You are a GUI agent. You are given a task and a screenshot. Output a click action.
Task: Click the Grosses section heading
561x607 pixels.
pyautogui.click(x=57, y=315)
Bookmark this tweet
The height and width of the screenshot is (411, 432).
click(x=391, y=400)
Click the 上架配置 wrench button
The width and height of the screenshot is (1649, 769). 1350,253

* * *

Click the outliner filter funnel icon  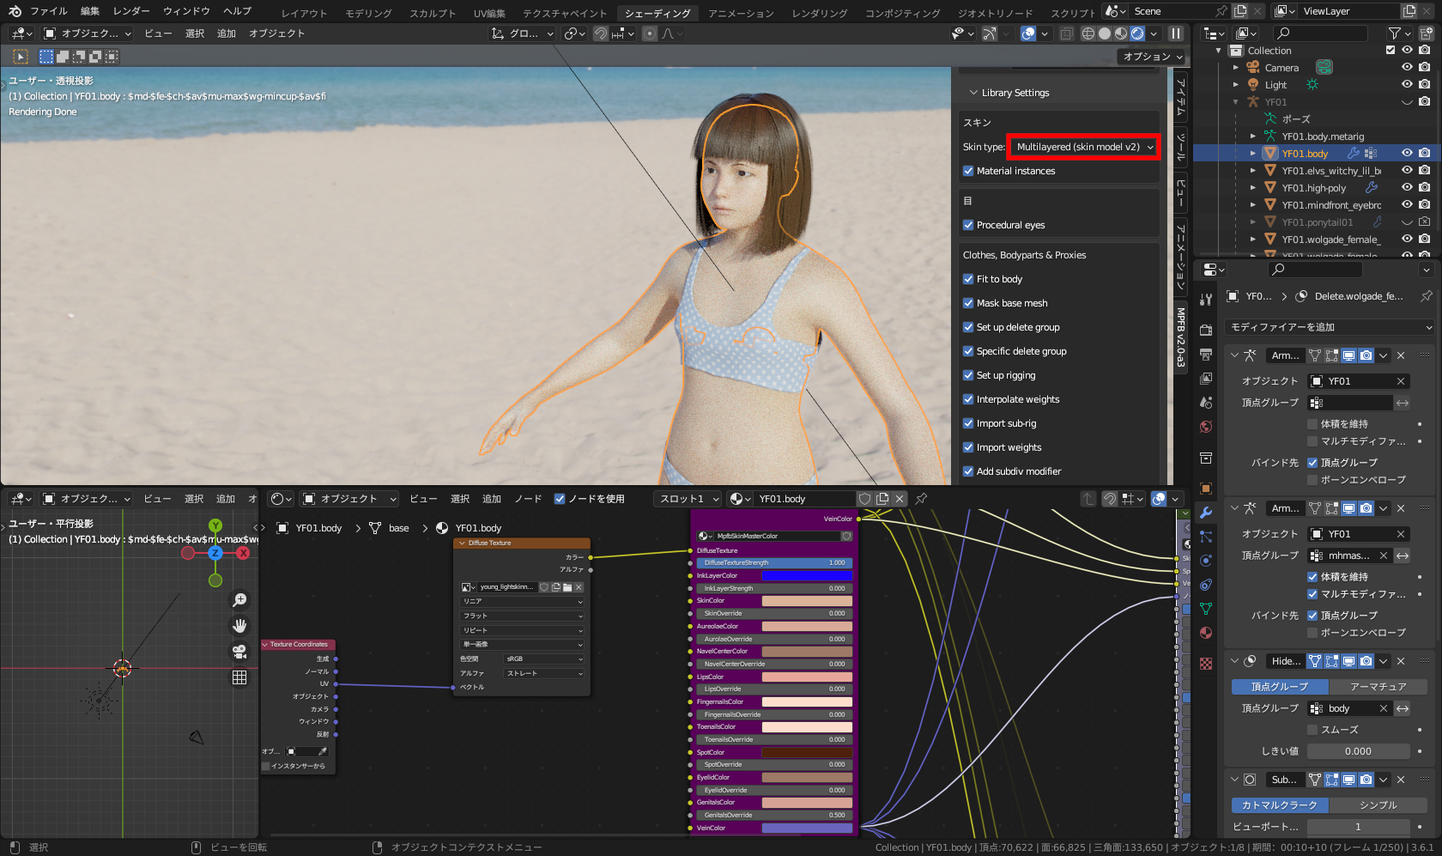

==

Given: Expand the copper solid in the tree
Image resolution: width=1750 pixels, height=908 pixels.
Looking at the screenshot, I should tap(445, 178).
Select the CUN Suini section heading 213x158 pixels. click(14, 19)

** Direction **
Express as a JSON list of strings the lines starting with the line containing "You are a GUI" and going on through the line containing "The width and", one string per line, with blank lines omitted.

** Result **
[
  "You are a GUI agent. You are given a task and a screenshot. Output a click action.",
  "Task: Click the Grosses section heading",
  "561x607 pixels.",
  "pyautogui.click(x=57, y=315)",
  "Bookmark this tweet",
  "The height and width of the screenshot is (411, 432).",
  "click(x=391, y=400)",
  "Click the 上架配置 wrench button",
  "The width and height of the screenshot is (1649, 769). 1350,253"
]